*Excerpt:*
A further example of this can be found on 10.30 Appointment by Soweto Kinch, a UK rap artist from Birmingham. The cultural significance of an interview at a Job Centre in the UK - conjured up by the tannoy announcements and the office environment noises - where the protagonist explains to the employment officer that he wants to be a rapper, is not only very British but is also culturally specific to the unemployed and students claiming state benefits. The ritual humiliation of the ticket and window interview queuing technique is more broadly familiar however.
Moving from public address to sound reproduction systems, one frequently used example involves tuning in a radio station.
On this Skee-Lo example, the introduction to the track is staged as playback with the limited frequency range of a small speaker AM radio and this is itself introduced by the sound of a tuning dial being turned.
The tracks is referencing the audio media that is expected to be one of the primary forms of playback. It also works as an interesting twist on an often used popular music arranging tool - arranging the introduction as a lighter version of the main theme. Rather than, for example, a solo piano introduction before the band kicks in, this provides a version of the track with high and low frequency filtering which is then removed as the vocal starts. In a move that dilutes and confuses the message of the radio tuning, there is also the sound of a ringing tone mixed quietly into the introduction setting up the ‘hello’ of the vocal as answering a phone - although without any phone voice treatment.

*Material:*

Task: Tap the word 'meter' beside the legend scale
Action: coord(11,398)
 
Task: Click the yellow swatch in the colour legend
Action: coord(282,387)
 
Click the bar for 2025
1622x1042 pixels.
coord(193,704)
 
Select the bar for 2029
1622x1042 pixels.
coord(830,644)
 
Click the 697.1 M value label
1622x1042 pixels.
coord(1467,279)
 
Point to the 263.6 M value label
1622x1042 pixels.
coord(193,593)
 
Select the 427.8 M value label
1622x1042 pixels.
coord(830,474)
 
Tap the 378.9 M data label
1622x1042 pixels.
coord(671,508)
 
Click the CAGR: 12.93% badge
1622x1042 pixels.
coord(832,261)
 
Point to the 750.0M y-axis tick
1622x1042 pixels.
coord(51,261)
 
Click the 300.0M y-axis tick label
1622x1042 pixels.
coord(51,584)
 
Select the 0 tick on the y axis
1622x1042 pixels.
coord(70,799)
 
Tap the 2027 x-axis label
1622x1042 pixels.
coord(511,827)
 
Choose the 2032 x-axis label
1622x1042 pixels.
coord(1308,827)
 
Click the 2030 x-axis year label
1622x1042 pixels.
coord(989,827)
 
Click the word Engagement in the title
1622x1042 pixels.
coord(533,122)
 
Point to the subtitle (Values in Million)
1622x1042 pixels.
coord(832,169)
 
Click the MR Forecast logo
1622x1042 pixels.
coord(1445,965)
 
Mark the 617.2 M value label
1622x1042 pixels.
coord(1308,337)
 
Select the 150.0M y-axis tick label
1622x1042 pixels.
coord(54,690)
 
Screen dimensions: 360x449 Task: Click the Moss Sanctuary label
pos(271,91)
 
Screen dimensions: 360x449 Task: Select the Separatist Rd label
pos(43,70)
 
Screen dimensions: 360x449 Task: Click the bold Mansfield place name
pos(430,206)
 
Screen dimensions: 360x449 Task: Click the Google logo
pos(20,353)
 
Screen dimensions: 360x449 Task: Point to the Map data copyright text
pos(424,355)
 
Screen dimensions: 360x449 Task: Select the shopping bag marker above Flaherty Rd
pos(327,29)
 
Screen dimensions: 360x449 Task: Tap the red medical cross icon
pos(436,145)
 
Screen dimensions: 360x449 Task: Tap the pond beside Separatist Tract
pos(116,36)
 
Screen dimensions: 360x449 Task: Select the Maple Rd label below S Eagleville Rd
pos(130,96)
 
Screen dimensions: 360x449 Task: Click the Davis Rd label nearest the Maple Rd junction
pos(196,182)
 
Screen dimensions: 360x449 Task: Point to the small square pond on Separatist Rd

*Short problem:* Rewrite the paragraph of the excerpt on sound in music tracks that begins "A further example of this can be found" as a short bulleted list that keeps its main facts. The rows have no part in this exercise.

*Correct answer:*
- Soweto Kinch, a UK rap artist from Birmingham, gives a further example on 10.30 Appointment.
- Tannoy announcements and office noises evoke an interview at a UK Job Centre, where the protagonist tells the employment officer he wants to be a rapper.
- The scene's cultural significance is very British and specific to the unemployed and to students claiming state benefits.
- The ritual humiliation of queuing with a ticket for a window interview is more broadly familiar.